Around the world, other governments aren't shy about pushing consumers toward certain choices. China has encouraged consumers to buy more-efficient cars by recently halving the purchase taxes levied on vehicles equipped with engines smaller than 1.6 liters displacement, while sharply increasing taxes assessed on cars with engine displacements larger than 3.0 liters. The result has been a surge in sales of smaller cars with smaller engines -- just what the government wanted.
Europe uses high fuel taxes and other means to push consumers to pay higher prices for smaller vehicles. Fiat SpA, Chrysler's new industrial partner, sells a cuddly little minicar called the Fiat 500. I went to a U.K. Web site and configured a red one with a 1.20-liter "stop start" gasoline engine, an Italian flag stripe down the side and an electric sunroof. Fiat will throw in access to software that I can download and use to get readouts on the mileage and greenhouse-gas emissions of my car.

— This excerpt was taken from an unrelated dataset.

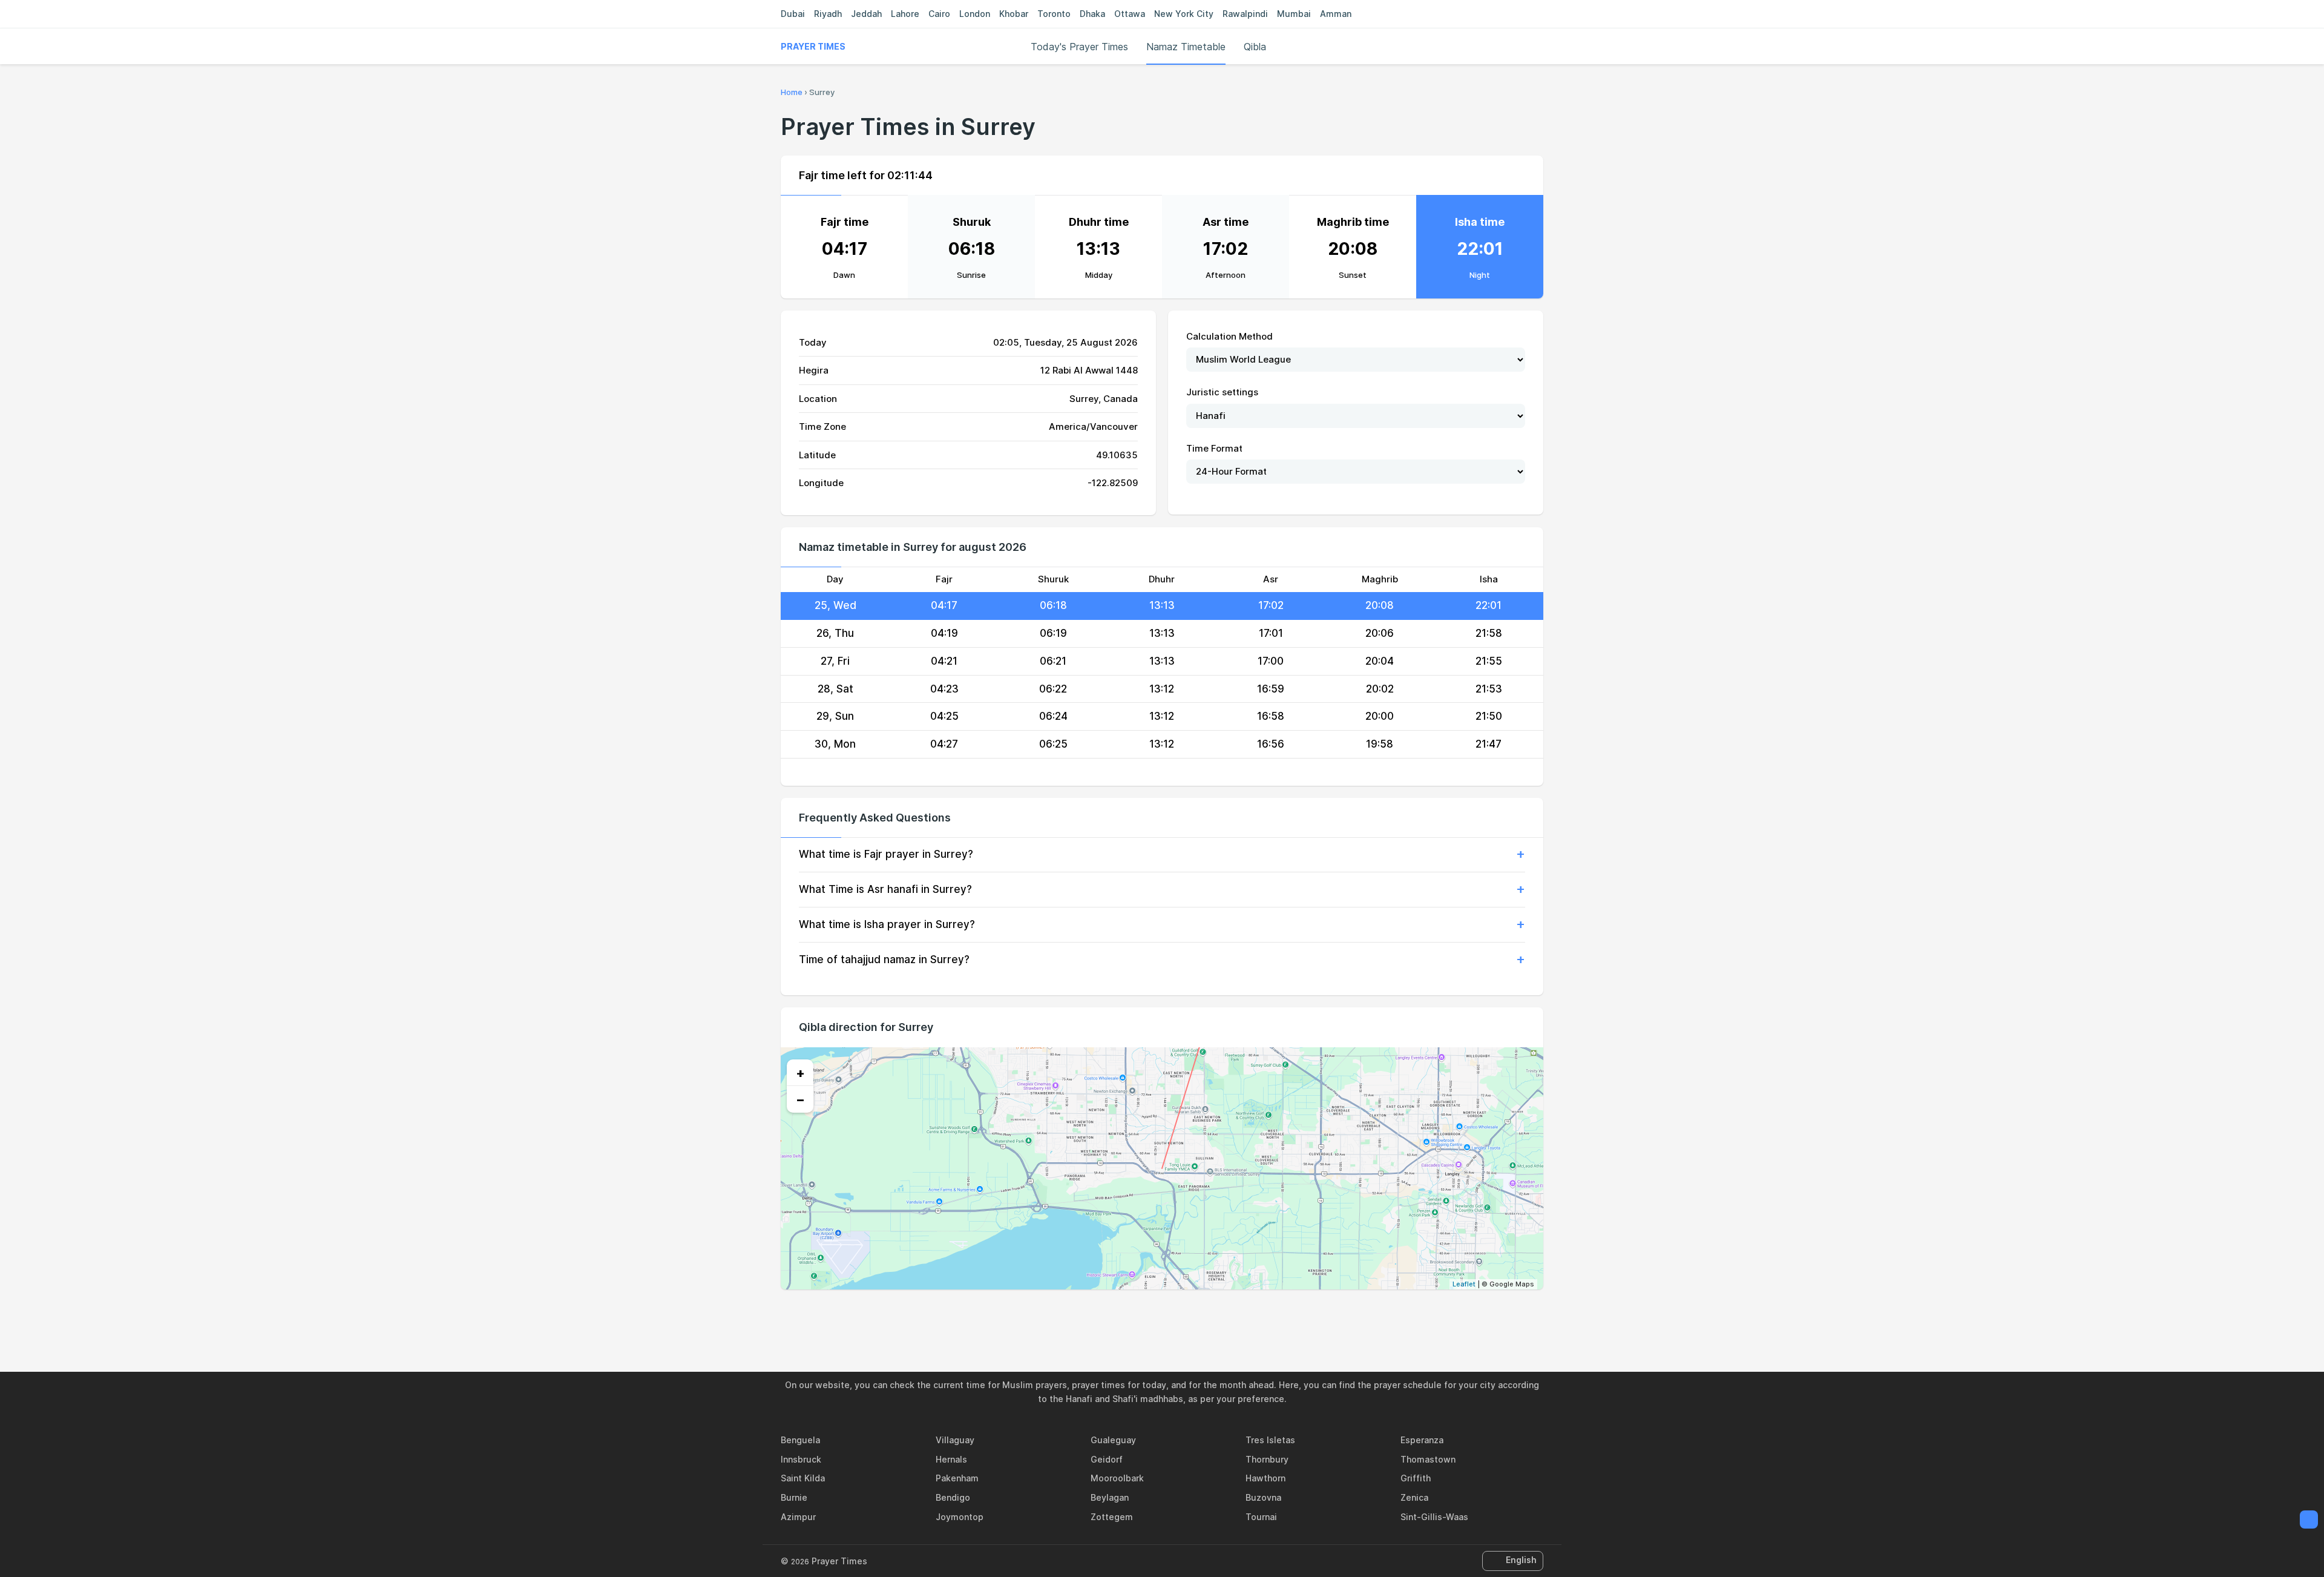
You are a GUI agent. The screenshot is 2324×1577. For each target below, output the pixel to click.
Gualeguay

Asking price for my little red "green" car: £11,950, or about $17,900. That's what I'd expect to pay for a midsize car in the U.S., after discounts. But in the U.K., higher fuel costs make buying a Fiat 500 more sensible -- though not necessarily one with a stripe.
U.S. car makers have lobbied for higher gas taxes as the simplest way to push consumers into high-mileage cars. The Obama administration is betting on a different approach: Leave gas taxes alone, and instead invest government money in advanced battery development, offer tax breaks of up to $7,500 on hybrids and mandate tougher mileage standards to force car makers to use new fuel-saving technology. Washington now has a big financial stake in getting this right, or billions in public money plowed into Chrysler and GM could be vulnerable to energy markets.
This is probably why Mr. Obama sounded so sincere when he said, "I don't want to run auto companies."